▸ What you should do
Restate word for word only the lines running from the one with "You are a GUI" to the end of the data, both ends included. Omit any pictures.

▸ Given information
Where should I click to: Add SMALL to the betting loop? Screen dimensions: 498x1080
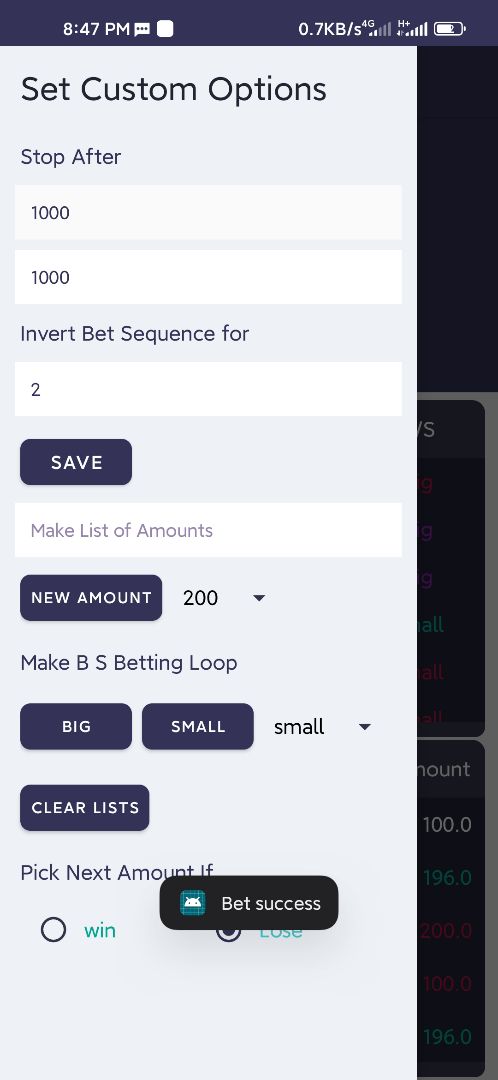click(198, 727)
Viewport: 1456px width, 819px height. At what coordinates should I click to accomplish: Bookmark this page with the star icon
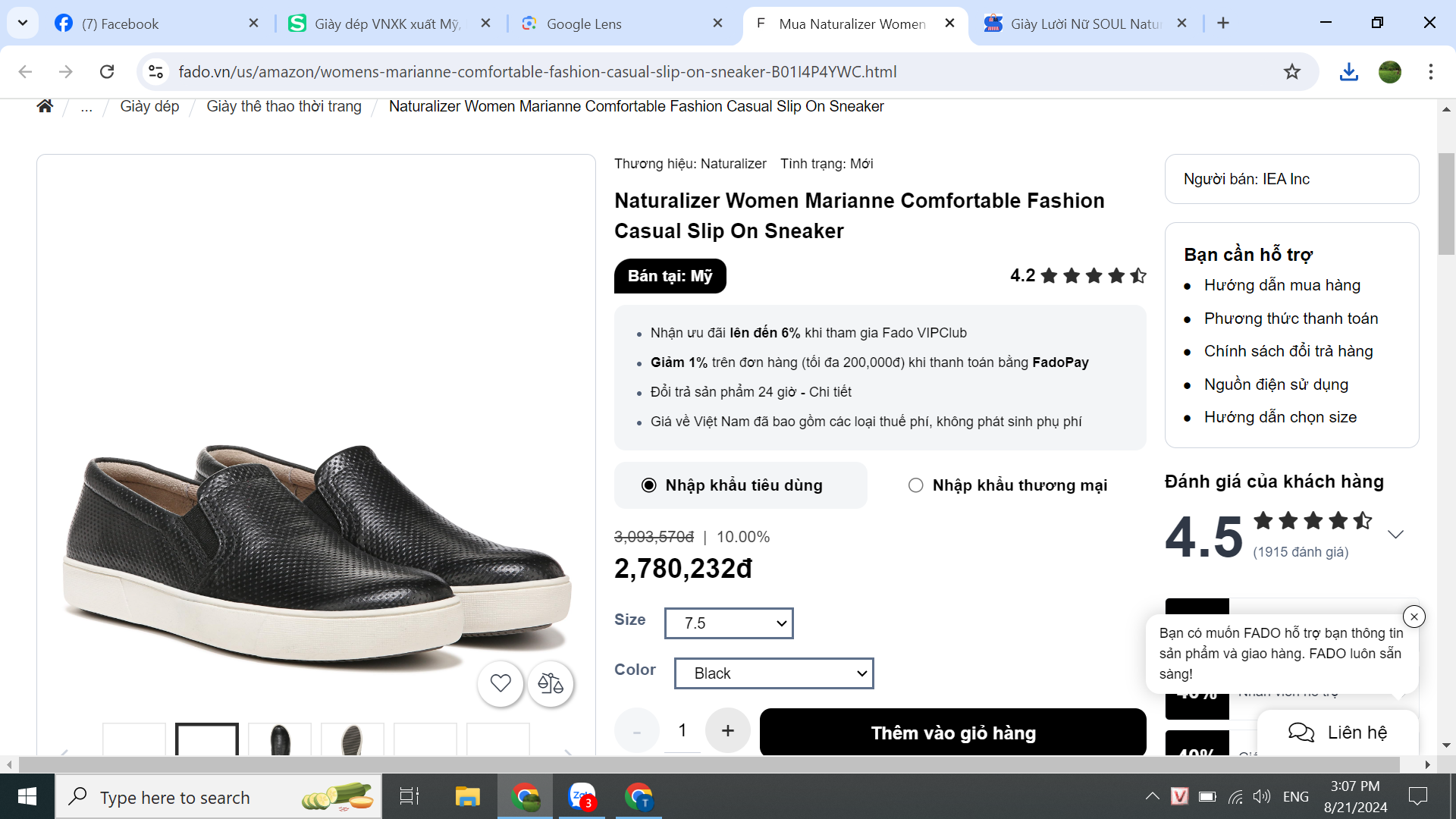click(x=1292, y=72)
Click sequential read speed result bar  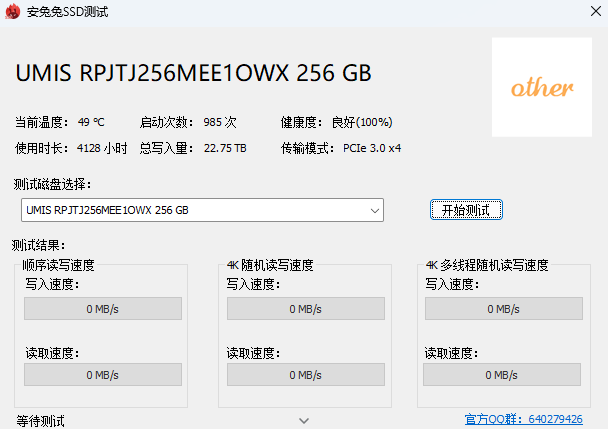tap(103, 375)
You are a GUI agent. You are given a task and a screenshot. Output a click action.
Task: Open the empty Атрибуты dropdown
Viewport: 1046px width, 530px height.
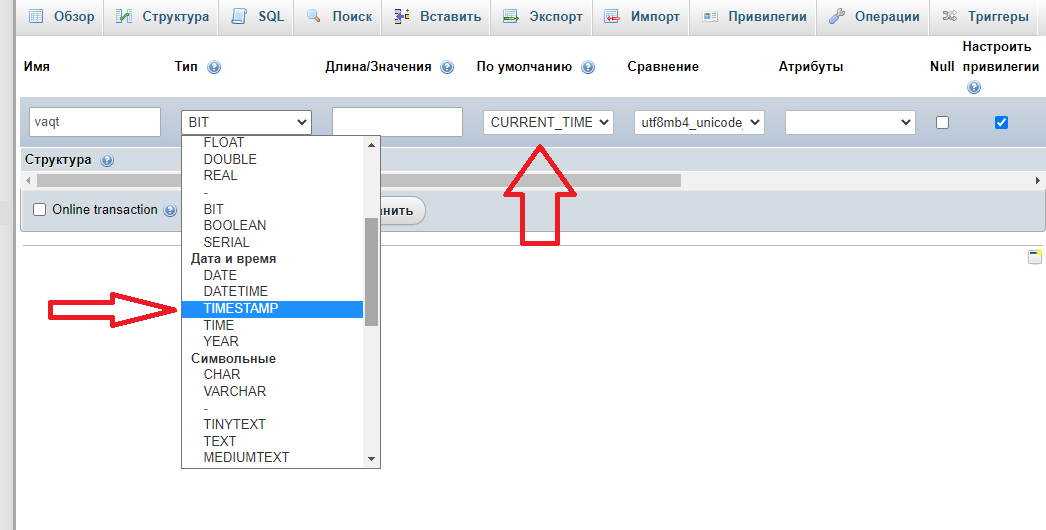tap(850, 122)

▸ Solution below
You are a GUI agent. You are given a task and a screenshot. Output a click action.
Task: Open the empty Атрибуты dropdown
Viewport: 1046px width, 530px height.
tap(850, 122)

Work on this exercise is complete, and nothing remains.